The UK government said on Thursday it will mount a legal challenge over the release of documents to a public inquiry probing its handling of the Covid pandemic.
The Cabinet Office announced that it was seeking a judicial review of the order by inquiry chair judge Heather Hallett to hand over all correspondence.
In particular, it is opposed to the release of unredacted WhatsApp messages, diaries and personal notebooks from Boris Johnson, who was prime minister at the time.
Johnson came in for criticism early in the health emergency for failing to take the threat seriously enough, then as the death toll spiralled and new variants emerged.
Ministers have also come under fire for the awarding of contracts for protective equipment to friends and associates, bypassing government tendering guidelines.
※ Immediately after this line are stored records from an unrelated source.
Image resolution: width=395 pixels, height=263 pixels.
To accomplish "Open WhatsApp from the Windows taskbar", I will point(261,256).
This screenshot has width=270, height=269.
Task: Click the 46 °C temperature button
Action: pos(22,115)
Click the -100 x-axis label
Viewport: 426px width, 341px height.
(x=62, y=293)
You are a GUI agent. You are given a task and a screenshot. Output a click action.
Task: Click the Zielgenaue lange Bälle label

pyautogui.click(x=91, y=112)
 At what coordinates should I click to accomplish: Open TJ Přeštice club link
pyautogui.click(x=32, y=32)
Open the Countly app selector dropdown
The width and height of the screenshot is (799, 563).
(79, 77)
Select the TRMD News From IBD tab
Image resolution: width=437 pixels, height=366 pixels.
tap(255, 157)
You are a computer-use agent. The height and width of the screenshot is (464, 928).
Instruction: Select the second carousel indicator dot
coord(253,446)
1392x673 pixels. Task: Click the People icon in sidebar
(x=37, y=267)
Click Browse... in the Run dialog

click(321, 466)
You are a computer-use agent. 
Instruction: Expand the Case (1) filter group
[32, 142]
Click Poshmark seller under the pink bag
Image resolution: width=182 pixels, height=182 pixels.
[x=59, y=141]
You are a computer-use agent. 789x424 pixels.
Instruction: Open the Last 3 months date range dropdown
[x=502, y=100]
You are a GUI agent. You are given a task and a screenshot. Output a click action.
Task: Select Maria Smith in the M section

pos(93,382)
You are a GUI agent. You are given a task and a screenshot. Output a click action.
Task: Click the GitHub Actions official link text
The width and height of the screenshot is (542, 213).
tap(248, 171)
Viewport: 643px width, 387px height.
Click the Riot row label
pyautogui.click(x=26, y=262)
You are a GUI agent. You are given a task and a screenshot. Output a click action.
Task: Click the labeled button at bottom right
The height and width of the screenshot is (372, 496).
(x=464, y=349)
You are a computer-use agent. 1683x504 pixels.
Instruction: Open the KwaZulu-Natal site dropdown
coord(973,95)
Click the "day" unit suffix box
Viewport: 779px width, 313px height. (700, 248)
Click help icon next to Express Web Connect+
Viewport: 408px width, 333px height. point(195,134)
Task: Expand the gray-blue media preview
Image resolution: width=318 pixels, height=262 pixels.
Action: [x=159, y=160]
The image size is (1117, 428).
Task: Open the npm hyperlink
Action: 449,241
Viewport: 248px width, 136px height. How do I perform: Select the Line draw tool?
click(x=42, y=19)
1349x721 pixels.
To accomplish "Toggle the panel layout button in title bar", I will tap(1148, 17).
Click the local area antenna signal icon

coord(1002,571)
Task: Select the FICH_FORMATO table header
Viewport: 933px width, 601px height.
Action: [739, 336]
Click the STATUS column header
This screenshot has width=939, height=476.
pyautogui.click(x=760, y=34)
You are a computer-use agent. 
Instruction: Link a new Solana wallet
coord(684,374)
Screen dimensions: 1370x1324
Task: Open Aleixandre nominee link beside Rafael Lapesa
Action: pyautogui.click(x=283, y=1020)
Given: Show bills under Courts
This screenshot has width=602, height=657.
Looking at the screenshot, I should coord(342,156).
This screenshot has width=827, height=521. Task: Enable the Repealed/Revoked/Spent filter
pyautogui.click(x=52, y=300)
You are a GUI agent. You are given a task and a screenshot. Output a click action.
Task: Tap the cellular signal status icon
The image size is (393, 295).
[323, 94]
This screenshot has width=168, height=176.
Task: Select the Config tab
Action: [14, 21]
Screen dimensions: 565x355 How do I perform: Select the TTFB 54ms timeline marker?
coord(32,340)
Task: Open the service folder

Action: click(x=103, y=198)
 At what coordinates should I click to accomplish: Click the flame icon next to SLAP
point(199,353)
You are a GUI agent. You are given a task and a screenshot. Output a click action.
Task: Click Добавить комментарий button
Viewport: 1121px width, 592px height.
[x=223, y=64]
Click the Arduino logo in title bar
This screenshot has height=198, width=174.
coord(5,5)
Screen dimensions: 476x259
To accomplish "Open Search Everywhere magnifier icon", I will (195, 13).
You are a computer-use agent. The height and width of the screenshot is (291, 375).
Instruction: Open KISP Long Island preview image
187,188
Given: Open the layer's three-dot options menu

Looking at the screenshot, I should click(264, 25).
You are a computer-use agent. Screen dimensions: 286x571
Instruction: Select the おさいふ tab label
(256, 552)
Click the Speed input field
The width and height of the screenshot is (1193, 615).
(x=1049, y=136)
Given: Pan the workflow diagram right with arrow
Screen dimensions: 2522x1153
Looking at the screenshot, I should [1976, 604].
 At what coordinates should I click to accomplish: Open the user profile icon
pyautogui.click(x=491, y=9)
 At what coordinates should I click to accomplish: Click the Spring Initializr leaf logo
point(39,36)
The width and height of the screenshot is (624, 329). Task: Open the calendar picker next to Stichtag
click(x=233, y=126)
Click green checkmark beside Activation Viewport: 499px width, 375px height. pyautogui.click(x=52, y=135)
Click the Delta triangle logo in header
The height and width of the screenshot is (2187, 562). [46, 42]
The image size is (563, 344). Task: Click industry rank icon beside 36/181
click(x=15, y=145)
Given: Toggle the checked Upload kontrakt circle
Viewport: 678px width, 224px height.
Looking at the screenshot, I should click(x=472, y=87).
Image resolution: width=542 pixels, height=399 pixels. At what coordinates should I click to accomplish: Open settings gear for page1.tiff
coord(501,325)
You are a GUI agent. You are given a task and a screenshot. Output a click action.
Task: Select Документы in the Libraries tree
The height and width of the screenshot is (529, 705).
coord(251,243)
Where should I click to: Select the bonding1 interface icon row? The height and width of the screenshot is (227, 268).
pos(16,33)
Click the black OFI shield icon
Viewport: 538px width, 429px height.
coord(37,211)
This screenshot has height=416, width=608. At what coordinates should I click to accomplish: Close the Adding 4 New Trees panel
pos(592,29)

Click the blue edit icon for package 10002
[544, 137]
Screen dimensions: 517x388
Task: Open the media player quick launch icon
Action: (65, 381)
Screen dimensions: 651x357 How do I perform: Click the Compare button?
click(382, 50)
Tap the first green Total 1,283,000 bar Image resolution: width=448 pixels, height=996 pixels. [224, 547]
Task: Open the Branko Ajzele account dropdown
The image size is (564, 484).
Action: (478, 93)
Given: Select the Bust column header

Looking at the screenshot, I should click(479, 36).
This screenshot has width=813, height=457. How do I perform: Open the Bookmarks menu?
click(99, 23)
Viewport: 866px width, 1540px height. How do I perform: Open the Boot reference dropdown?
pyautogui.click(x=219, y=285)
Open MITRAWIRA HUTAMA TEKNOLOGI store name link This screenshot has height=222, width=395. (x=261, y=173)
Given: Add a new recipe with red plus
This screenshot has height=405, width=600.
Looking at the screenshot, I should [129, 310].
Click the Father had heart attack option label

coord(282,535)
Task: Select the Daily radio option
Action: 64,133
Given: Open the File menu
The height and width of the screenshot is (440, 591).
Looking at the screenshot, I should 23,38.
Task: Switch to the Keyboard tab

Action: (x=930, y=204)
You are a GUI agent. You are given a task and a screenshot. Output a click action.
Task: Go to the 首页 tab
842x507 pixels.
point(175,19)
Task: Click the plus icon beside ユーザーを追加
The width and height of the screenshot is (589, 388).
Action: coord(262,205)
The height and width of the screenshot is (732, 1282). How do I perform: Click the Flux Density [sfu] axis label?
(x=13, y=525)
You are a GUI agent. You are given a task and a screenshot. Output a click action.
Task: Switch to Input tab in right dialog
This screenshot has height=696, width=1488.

The Cabinet Office, which works across the executive coordinating government activity, had until 4:00 pm (1500 GMT) to send in the material or face legal action.
But it said in a letter to Hallett: “The Cabinet Office has today sought leave to bring a judicial review.
“We do so with regret and with an assurance that we will continue to cooperate fully with the inquiry before, during and after the jurisdictional issue in question is determined by the courts.”
The letter stated that if a review is granted, it would look at whether the inquiry “has the power to compel production of documents and messages which are unambiguously irrelevant to the inquiry’s work, including personal communications and matters unconnected to the government’s handling of Covid”.
“The request for unambiguously irrelevant material goes beyond the powers of the inquiry,” it asserted, adding that to do so would be an “unwarranted intrusion into other aspects of the work of government” as well as serving and former ministers, and government employees.
Hallett maintains that it is her job to decide what is relevant to the inquiry. The main opposition Labour party accused the government of an attempted cover-up.
Johnson, who set up the probe, which has its first full hearing later this month, said Thursday he was ready to provide the requested material directly.
“I see no reason why the inquiry should not be able to satisfy itself about the contents of my own Whatsapps and notebooks,” Johnson said in a separate letter to Hallett.
“If you wish to have this material forthwith, please let me know where and how you wish me to send it to you,” he added.
He was outraged last week when it emerged that the Cabinet Office had handed over material to two police forces about potential breaches of pandemic regulations.
He was previously fined along with dozens of aides and the current prime minister Rishi Sunak for attending boozy gatherings in Downing Street, breaking the laws he set the country.